The role of a principal regulator is to promote compliance by the trustees of exempt charities with their responsibilities under charity law.
Subject to the parliamentary process, further information will be made available to governing bodies, academy proprietors and sixth-form college corporations on implementation arrangements and compliance.
The Parliamentary Under-Secretary of State for Schools, my noble friend Lord Hill of Oareford, and I are today announcing proposals for the oversight as charities, of academies, sixth-form colleges and foundation and voluntary schools. In my capacity as Minister for Civil Society, I have day-to-day responsibility for the legal framework for charities in England and Wales. I believe that the measures I set out here will continue to ensure the appropriate and effective regulation of charities and therefore help maintain public trust and confidence in the charitable sector. The Department for Education, the Welsh Assembly government and the Cabinet Office have worked closely with the Charity Commission to agree these proposals and the commission is content for the Secretary of State for Education to fulfil the principal regulator role in England, and the Welsh Assembly government to fulfil the principal regulator role in Wales.
Under the Academies Act 2010, academy proprietors will be ‘exempt’ charities. Exempt charities are not registered with, or directly regulated by, the Charity Commission. Instead, the aim is (wherever possible) to appoint an existing regulator to be their principal regulator, with the additional duty of promoting charity law compliance. The objective of this approach is to ensure that there is oversight of exempt charities as charities, whilst shielding them from unnecessary or duplicative regulation.
It is proposed that the Secretary of State for Education is appointed to be the principal regulator of academy proprietors under the Charities Act 2006. It was originally proposed that the YPLA be appointed as the principal regulator as it currently undertakes much of the day-to-day work of funding and regulating academies on behalf of the Secretary of State. However, following the review of public bodies, the YPLA will, subject to the will of Parliament, be succeeded next year by an Education Funding Agency, an executive agency of the Department for Education. Therefore, it is now considered more appropriate to appoint the Secretary of State for Education as principal regulator, because he has the existing roles of funding and regulating academies. In practice, the YPLA (and its proposed successor, the Education Funding Agency (EFA)) would carry out much of the necessary information gathering which would then be used to report to and advise the Secretary of State. This arrangement will not impose any additional burden on academies or on the YPLA, and academies will no longer be required to register with the Charity Commission.
Sixth-form colleges which are charities (there are 94 in England) had their exempt status removed by the Apprenticeships, Skills, Children and Learning Act 2009. We propose to re-confer exempt status on them and appoint the Secretary of State for Education as their principal regulator. As the YPLA already regulates the funding of sixth-form colleges by the Secretary of State, this is considered to be a more appropriate and proportionate approach to promoting their charity law compliance than requiring them in addition to register with and report to the Charity Commission. This arrangement will not impose any additional burden on sixth-form colleges or the YPLA.

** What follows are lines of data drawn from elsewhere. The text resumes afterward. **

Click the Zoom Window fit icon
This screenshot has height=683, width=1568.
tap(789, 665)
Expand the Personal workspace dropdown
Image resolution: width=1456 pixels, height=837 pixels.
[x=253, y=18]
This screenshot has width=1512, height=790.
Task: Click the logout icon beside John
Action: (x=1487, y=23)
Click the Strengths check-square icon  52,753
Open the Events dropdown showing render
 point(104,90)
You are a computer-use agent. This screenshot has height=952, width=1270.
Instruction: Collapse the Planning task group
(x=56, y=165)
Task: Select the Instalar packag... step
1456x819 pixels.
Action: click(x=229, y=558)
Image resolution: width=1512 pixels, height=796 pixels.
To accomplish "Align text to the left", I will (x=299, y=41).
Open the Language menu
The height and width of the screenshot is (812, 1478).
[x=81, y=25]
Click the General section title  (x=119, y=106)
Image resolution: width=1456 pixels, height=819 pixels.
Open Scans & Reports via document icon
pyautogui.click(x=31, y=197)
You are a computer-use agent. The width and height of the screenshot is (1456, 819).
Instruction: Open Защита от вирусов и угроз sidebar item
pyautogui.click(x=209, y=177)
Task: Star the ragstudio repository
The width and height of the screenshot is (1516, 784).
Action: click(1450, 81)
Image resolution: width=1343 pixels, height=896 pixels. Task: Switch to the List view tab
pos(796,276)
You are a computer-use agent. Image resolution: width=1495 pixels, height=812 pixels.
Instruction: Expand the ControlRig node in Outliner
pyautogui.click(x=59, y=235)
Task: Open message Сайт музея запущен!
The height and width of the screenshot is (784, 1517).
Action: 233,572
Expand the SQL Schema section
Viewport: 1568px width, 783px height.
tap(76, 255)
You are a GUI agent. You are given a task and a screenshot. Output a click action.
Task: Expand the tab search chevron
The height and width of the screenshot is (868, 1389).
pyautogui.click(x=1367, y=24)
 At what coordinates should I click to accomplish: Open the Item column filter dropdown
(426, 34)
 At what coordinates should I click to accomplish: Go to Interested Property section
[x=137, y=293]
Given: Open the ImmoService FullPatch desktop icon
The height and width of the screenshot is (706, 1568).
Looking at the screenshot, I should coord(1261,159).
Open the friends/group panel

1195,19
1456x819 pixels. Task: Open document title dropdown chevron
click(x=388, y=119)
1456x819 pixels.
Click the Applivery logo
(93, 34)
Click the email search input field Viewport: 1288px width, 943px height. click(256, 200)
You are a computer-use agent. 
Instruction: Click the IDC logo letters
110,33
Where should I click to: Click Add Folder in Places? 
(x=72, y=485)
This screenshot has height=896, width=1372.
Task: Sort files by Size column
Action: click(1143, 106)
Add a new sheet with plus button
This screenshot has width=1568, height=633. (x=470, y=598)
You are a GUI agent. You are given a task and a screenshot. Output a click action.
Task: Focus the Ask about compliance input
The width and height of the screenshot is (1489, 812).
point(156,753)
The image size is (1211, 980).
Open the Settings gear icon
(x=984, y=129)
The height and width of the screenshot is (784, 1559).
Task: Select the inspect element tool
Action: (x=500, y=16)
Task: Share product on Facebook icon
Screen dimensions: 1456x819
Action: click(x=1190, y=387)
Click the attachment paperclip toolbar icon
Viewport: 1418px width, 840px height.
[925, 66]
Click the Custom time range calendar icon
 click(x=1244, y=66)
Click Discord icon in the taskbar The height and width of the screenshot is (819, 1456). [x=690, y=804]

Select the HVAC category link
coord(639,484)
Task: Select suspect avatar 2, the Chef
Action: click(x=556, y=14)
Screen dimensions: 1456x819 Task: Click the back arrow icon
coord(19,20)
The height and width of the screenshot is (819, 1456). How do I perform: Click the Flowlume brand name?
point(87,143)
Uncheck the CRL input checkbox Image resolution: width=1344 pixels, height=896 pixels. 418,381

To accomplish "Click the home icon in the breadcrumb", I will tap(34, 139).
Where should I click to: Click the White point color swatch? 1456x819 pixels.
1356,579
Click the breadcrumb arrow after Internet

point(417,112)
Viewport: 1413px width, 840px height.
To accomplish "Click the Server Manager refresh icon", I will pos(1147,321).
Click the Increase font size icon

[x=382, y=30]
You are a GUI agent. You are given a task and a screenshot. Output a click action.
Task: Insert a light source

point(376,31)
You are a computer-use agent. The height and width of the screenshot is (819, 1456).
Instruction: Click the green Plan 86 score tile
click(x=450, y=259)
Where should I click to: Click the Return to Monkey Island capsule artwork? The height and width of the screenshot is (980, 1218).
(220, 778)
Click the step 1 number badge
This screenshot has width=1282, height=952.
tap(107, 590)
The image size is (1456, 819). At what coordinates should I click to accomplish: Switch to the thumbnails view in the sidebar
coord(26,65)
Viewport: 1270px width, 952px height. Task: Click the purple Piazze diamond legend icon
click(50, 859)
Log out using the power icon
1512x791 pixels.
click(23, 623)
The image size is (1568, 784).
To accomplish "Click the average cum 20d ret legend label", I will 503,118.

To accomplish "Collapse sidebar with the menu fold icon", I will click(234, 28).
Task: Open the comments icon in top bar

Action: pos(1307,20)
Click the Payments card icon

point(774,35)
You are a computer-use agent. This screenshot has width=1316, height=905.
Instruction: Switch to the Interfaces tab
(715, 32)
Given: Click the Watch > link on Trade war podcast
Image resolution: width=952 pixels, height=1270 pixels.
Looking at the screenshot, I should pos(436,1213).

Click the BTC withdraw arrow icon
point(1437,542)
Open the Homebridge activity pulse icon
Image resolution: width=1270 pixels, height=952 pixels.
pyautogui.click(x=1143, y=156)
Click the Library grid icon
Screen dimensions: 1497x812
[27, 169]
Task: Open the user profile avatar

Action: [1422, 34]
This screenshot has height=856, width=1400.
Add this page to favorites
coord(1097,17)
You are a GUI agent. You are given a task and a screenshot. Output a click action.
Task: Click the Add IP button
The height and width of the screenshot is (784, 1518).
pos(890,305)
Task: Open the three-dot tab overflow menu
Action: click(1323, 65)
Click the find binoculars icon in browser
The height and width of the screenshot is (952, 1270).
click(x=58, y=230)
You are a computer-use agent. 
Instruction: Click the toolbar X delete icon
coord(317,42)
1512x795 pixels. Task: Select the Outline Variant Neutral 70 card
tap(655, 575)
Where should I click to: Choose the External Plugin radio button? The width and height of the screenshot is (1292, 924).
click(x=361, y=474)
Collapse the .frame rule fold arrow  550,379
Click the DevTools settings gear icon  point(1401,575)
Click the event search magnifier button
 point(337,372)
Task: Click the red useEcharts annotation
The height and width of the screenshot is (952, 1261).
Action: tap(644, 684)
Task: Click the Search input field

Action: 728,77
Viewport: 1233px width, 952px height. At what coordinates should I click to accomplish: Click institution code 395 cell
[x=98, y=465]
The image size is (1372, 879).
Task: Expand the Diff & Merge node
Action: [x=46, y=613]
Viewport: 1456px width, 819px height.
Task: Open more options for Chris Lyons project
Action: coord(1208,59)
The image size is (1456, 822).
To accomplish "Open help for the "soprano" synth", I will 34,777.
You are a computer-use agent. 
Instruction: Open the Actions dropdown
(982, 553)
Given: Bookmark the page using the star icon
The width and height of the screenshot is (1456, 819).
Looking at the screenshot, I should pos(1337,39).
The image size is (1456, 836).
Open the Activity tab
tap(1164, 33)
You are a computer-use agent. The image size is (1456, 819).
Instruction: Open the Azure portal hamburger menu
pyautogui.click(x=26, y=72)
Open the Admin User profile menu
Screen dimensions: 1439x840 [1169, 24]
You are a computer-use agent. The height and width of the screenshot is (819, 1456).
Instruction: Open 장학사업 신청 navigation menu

Foundation and voluntary schools (there are over 8,100 in England and 175 in Wales) were, until April 2009, exempt charities. They are currently treated as if they are exempt charities under transitional provisions which expired on 31 August 2011. The proposal is to re-confer exempt status on these governing bodies and appoint the Secretary of State for Education to be their principal regulator in England and the Welsh Assembly government to be principal regulator in Wales. This was the preferred option on consultation in 2010, and is also considered to be more appropriate and proportionate than requiring them to register with and report to the Charity Commission in addition to the Department for Education or Welsh Assembly government. Again, the arrangement will not impose any additional burden on foundation and voluntary schools.
There are safeguards which we will put in place to avoid any potential conflicts of interest and ensure that, as principal regulators, the Secretary of State and the Welsh Assembly government will be able to maintain the integrity of charitable status. There will be memoranda of understanding between the principal regulators and the Charity Commission setting out their respective roles, how they will work together and the circumstances in which the principal regulator would refer issues to the commission. The appointment of a principal regulator does not diminish the commission’s role in preserving public confidence in charities. If a principal regulator felt that there was a potential conflict of interest, it could seek the commission’s advice on handling it. In addition, if the commission felt that a regulator had a conflict of interest, it would raise the issue with the regulator concerned and/or with the Cabinet Office.
Draft secondary legislation to make these changes will be laid before Parliament in due course.